Work instructions:
Pictures must not appear; the answer is exactly the lines from the one that holds "Task: Open the File menu" through the end of the material.

[Given data]

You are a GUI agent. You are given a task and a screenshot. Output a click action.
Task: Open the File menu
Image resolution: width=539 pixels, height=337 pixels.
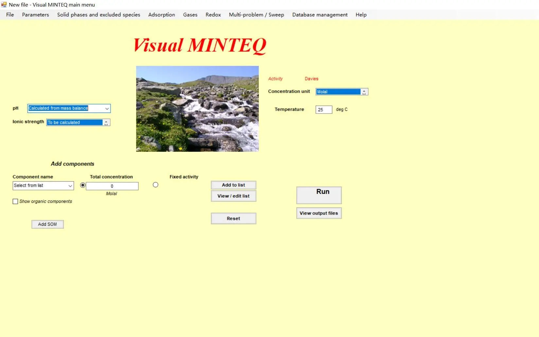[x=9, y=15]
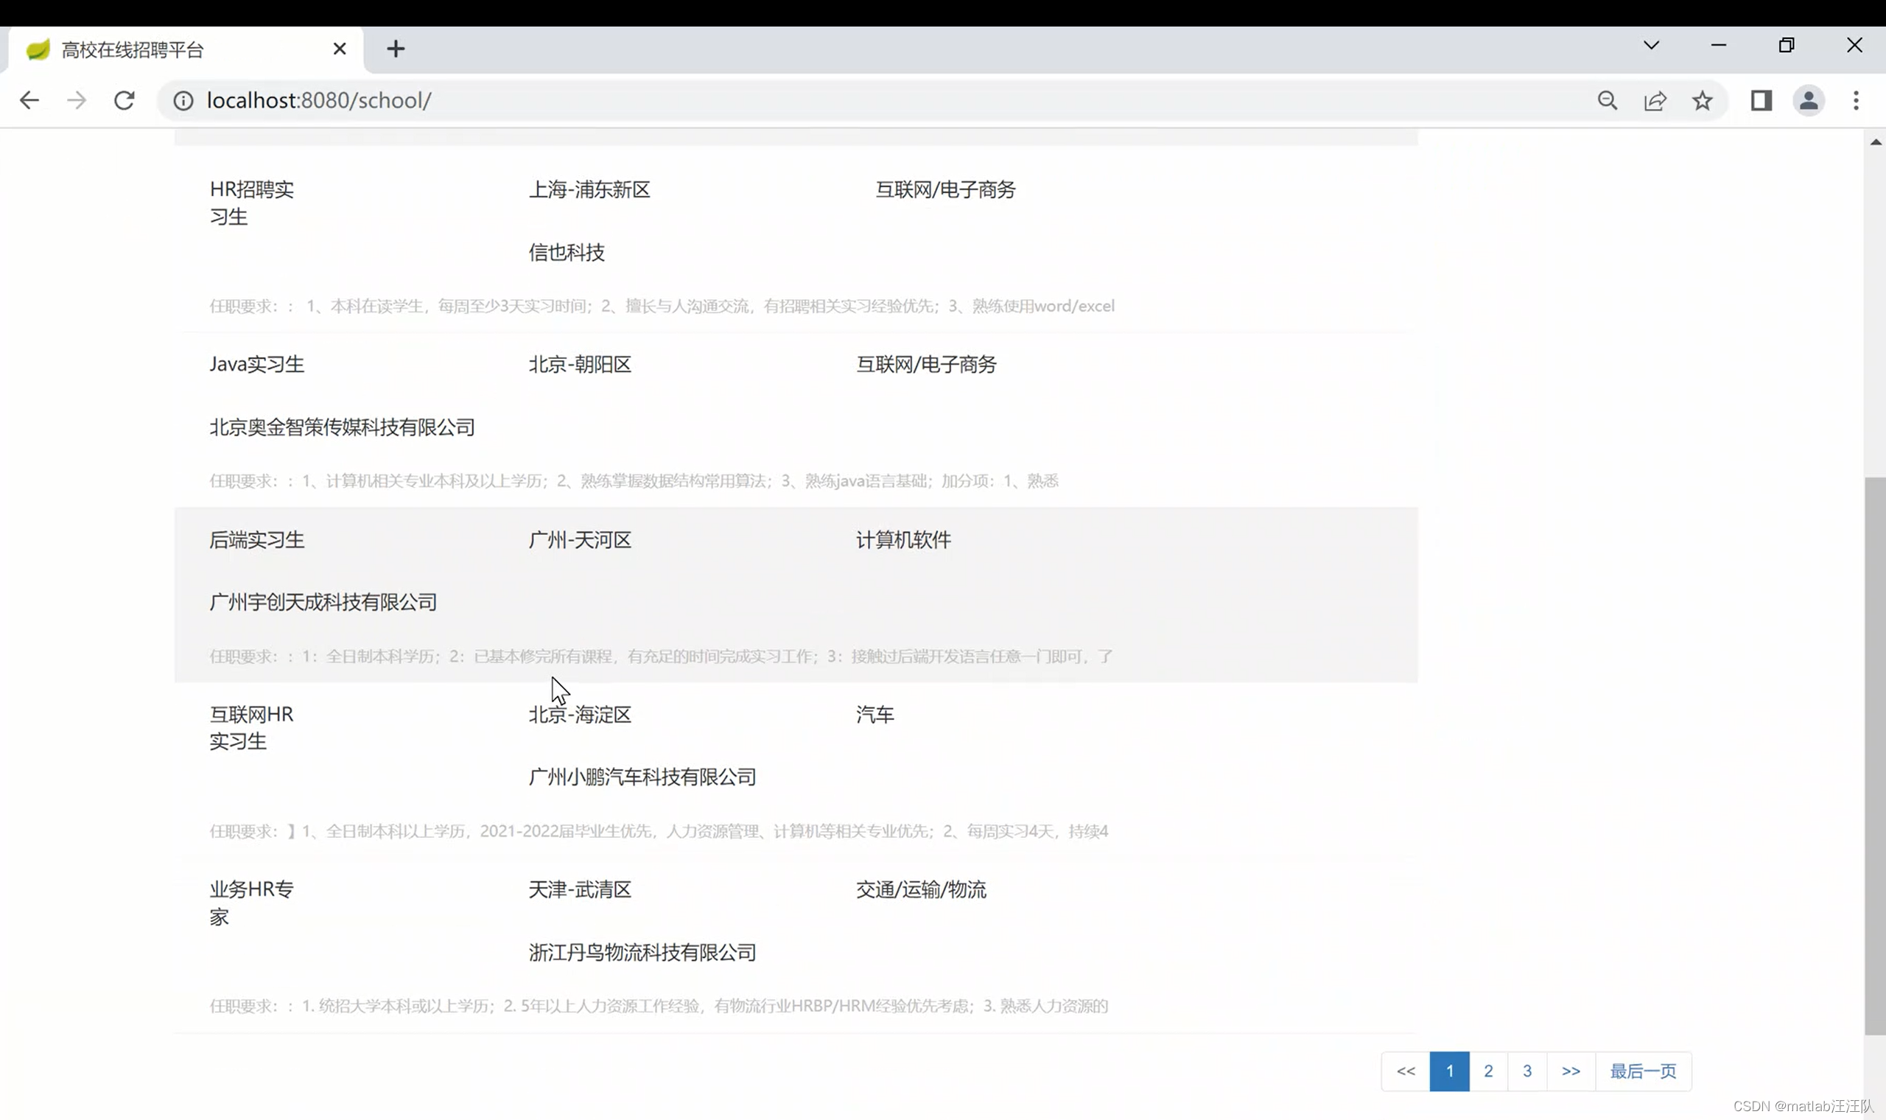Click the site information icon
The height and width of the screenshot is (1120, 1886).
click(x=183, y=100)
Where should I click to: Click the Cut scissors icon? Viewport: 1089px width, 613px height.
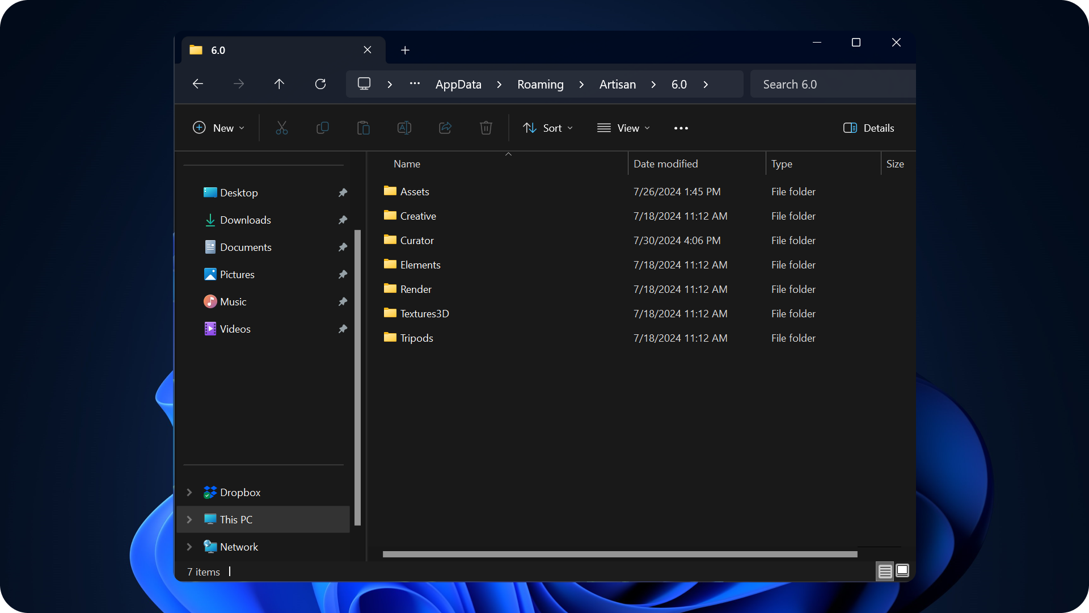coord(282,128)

[/Given data]

Reply:
Task: Open the File menu
Image resolution: width=539 pixels, height=337 pixels.
[x=9, y=15]
Click the site information icon
The height and width of the screenshot is (1120, 1886).
click(x=183, y=100)
Where should I click to: Click the Cut scissors icon? Viewport: 1089px width, 613px height.
coord(282,128)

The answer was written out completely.